Abbildung 2 Wie überall in der Chirurgie kommen auch hier zunehmend laparoskopische Techniken zur Anwendung. Grundvoraussetzung war die Entwicklung spezifischer oberflächenbeschichteter Netze, die über eine kleine Kanüle in den Bauch eingebracht und innen an die Bauchdecke fixiert werden. Wichtig ist, dass die Netze die Bruchlücke an jeder Seite um mehrere Zentimeter überragen müssen. Die Fixierung erfolgt teilweise durch Nähte, die durch die Bauchdecke geführt werden, teilweise mit einem Klammernapparat. Dabei werden die Netzränder mit korkenzieherartigen Metallklammern an der inneren Bauchdecke verankert. Im Unterschied zu den herkömmlichen Methoden bleibt der Bruchsack (allerdings ohne Bruchinhalt) erhalten. Dieser füllt sich zunächst mit Gewebsflüssigkeit und ist auch noch einige Wochen nach der Operation tastbar, bevor er mit zunehmender Resorption der Flüssigkeit verschwindet. Der Vorteil der laparoskopischen Methoden liegt vor allem darin, dass die Patienten bereits relativ rasch belastbar sind. Allerdings kann durch die laparoskopische Technik die komplexe Anatomie der Bauchdecke nicht rekonstruiert werden.

Wie sind die Chancen?

Das Risiko für einen neuerlichen Narbenbruch wird zwischen 10%und 25 angegeben. Für Risikopatienten mit starkem Übergewicht, Diabetes, etc steigt die Wahrscheinlichkeit für ein Rezidiv sogar bis 50% an. Dass die modernen Operationsverfahren zu einer Verbesserung führen, kann erwartet werden, genaue wissenschaftliche Daten liegen jedoch noch nicht vor. Es scheint aber, dass die Verwendung von Kunststoffimplantaten zu besseren Ergebnissen führt. Die laparoskopische Technik ist an den meisten Kliniken noch kein Standard, sodass eine Bewertung derzeit noch schwierig ist.
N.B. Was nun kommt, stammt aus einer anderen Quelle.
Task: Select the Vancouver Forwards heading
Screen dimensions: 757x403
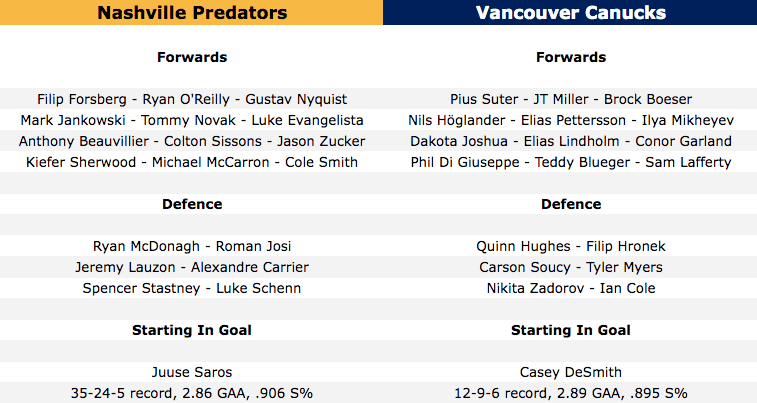Action: [x=570, y=57]
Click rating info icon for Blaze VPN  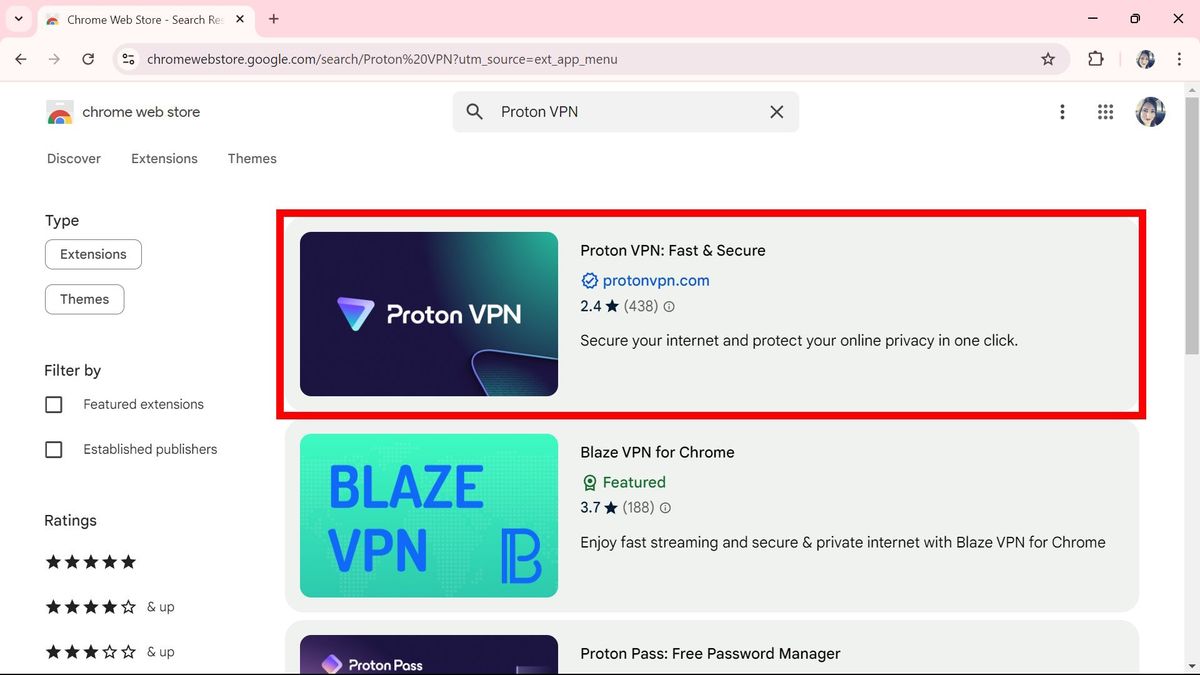point(665,508)
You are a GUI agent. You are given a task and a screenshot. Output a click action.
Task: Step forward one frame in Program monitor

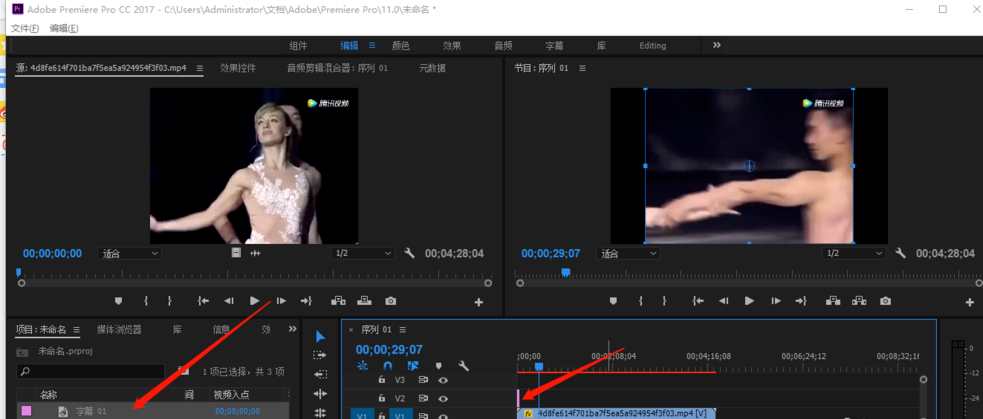[x=775, y=301]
Wie auf vielen Gebieten der Chirurgie führt eine Spezialisierung einzelner Abteilungen hinsichtlich spezifischer Techniken zu hervorragenden Ergebnissen, die allerdings an anderen Chirurgien mit Spezialisierung in eine andere Richtung überhaupt nicht reproduzierbar sind. So gibt es kaum mehr Abteilungen, die das gesamte Spektrum in gleich hoher Qualität anbieten können. Noch eklatanter wird es in den so genannten "Zentren". Hier wird zumeist nur noch ein einziges Verfahren durchgeführt.

Abschließend muss festgestellt werden, dass es heute sehr wenig harte wissenschaftliche Fakten gibt, um mit Sicherheit ein Verfahren gegenüber anderen vorzuziehen.